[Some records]

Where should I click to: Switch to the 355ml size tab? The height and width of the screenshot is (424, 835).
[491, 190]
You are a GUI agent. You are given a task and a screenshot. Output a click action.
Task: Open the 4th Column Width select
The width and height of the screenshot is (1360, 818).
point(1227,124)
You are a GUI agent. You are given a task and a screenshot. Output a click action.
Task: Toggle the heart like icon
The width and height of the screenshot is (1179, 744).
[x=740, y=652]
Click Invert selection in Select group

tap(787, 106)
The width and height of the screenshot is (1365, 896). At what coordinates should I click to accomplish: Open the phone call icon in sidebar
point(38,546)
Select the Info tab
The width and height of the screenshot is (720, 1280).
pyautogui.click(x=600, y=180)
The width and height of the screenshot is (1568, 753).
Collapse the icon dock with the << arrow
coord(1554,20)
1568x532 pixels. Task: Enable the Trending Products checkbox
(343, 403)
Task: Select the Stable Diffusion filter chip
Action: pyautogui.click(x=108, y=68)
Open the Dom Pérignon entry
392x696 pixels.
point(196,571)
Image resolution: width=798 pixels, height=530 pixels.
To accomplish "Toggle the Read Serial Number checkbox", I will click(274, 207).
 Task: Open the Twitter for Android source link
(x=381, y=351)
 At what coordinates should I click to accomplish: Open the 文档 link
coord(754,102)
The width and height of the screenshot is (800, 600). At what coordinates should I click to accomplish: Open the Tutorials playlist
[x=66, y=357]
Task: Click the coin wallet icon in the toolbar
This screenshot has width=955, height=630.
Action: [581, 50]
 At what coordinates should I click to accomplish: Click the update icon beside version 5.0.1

__Problem to work on__
Rewrite all of the data above, changing every "GUI agent" to "desktop automation agent" and leaving everything else as it is.

__Complete answer__
Where should I click to: Switch to the 355ml size tab? The height and width of the screenshot is (424, 835).
[491, 190]
You are a desktop automation agent. You are given a task and a screenshot. Output a click action.
Task: Open the 4th Column Width select
The width and height of the screenshot is (1360, 818).
point(1227,124)
You are a desktop automation agent. You are given a task and a screenshot. Output a click action.
Task: Toggle the heart like icon
The width and height of the screenshot is (1179, 744).
[x=740, y=652]
Click Invert selection in Select group

tap(787, 106)
The width and height of the screenshot is (1365, 896). At what coordinates should I click to accomplish: Open the phone call icon in sidebar
point(38,546)
Select the Info tab
The width and height of the screenshot is (720, 1280).
pyautogui.click(x=600, y=180)
The width and height of the screenshot is (1568, 753).
Collapse the icon dock with the << arrow
coord(1554,20)
1568x532 pixels. Task: Enable the Trending Products checkbox
(343, 403)
Task: Select the Stable Diffusion filter chip
Action: pyautogui.click(x=108, y=68)
Open the Dom Pérignon entry
392x696 pixels.
point(196,571)
Image resolution: width=798 pixels, height=530 pixels.
To accomplish "Toggle the Read Serial Number checkbox", I will click(274, 207).
 Task: Open the Twitter for Android source link
(x=381, y=351)
 At what coordinates should I click to accomplish: Open the 文档 link
coord(754,102)
The width and height of the screenshot is (800, 600). At what coordinates should I click to accomplish: Open the Tutorials playlist
[x=66, y=357]
Task: Click the coin wallet icon in the toolbar
This screenshot has width=955, height=630.
Action: [581, 50]
 At what coordinates should I click to accomplish: Click the update icon beside version 5.0.1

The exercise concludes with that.